Let's talk about meat rabbits
Let's talk about meat rabbits for the small family farm, hobby farm, homestead or whatever. They are a much overlooked source of meat for the family dinner table and are easy to raise even in a backyard setting. Heck, if I lived in an apartment, I'd likely still raise meat rabbits.
We've had ours for almost two years. They were "yard sale" rabbits and I wasn't too impressed with them when Brian brought them home as a "surprise". We had intended to keep rabbits soon - the cages were almost ready - but I was thinking of purebred Californians and these were clearly mutts. There were six of them: two does, three youngsters and a buck. They had been kept in a large community cage, all except the buck, and only the youngsters looked healthy. Their coats were rough and dirty and the buck had ear mites.
We put them into individual cages out under the box elder tree and gradually added a mix of dandelions, plantain and clover to their diet. An amazing thing happened. They cleaned themselves up, the buck's ears cleared up after being treated with olive oil and they became sleek and sassy. By fall, I decided they were in good condition for breeding and the two does produced lovely litters of 7 and 12 kits. The youngsters we culled since the doe had been crossed with a dwarf and they were not meat types - although they were tasty.
We bred our trio for about a year and rabbit became a regular item on our dinner table. Delicious white meat, a little firmer than chicken but NOT tough, and as versatile as chicken too. We were hooked.
We saved promising looking kits from the litters. Three of these I sold to a man who was wanting to start raising meat rabbits. One doeling I kept for ourselves and one buckling that was just too nice and promising to cull, I "loaned" to my sister's boyfriend on the understanding that if it didn't work out that he could return it to us. He did a lovely job of socializing the rabbit and was fond of him, but as circumstances evolved it was clear that he could not keep him. So Tao, as he called the rabbit, came back to us.
We bred him back to his dam last summer and the resulting kits were the best yet. Bred to his older sister, the kits were even better. I know many people think that inbreeding is a bad thing, but if the qualities are good ones they are enhanced and if they are not good, you cull the offspring. With rabbits you can always eat your mistakes.

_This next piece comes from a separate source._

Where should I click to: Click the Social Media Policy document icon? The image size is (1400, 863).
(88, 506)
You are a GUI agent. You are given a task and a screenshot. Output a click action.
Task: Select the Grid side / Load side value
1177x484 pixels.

That fall, we reassessed our little herd and decided to cull one of the original does and the original buck. The doe produced huge litters, but there were usually a couple of runts and because she was an aggressive and overvigilant mother, her kits were too nervous to be good breeders. The buck had done well by us, but he was on the small side and his son Tao was better in all respects. So we culled those two and one of the doe's daughters that had not been a success.
We started into the winter with our one original doe, Patches, her daughter Tuppence with her litter of nine and son Tao who was the father of Tuppence's litter. Just before Christmas I made contact with a woman in the area who wanted to increase her herd. She bought all five young females and the best young male. That left three less promising bucks who are now in our freezer.
I'm fond of my breeders and I always enjoy the youngsters, but I am not sentimental about them. The best work for us and we give them the best care and food we can. They are livestock, not pets.
For those who had never raised rabbits, two good does and a buck bred four times a year can easily produce 160 pounds of table ready meat each year. All that bunny manure is a valuable by-product for your garden. Rabbit manure is "cool" and does not need to be composted before adding to the garden. You'll be amazed at how your garden improves over a season or two.
I've been feeding my rabbits pellets supplemented by greens, apple, hard maple and willow branches and alfalfa/timothy and grass hay. They do well on this, but I would like to get them off pellets entirely. My goal for them this year is to make a gradual transition to an all-natural diet. I expect to still have to buy hay and perhaps a little grain, but the processed rabbit food would be eliminated. The rabbits don't really enjoy it, it contains ingredients I don't approve of for rabbits (animal tallow?) and it is increasingly expensive - $2 a bag more now than in summer of 2005.
Let's talk meat rabbits. Who has them, how do you like them and how do you raise yours? If you don't have rabbits, but think you might want some, please jump in and talk about it.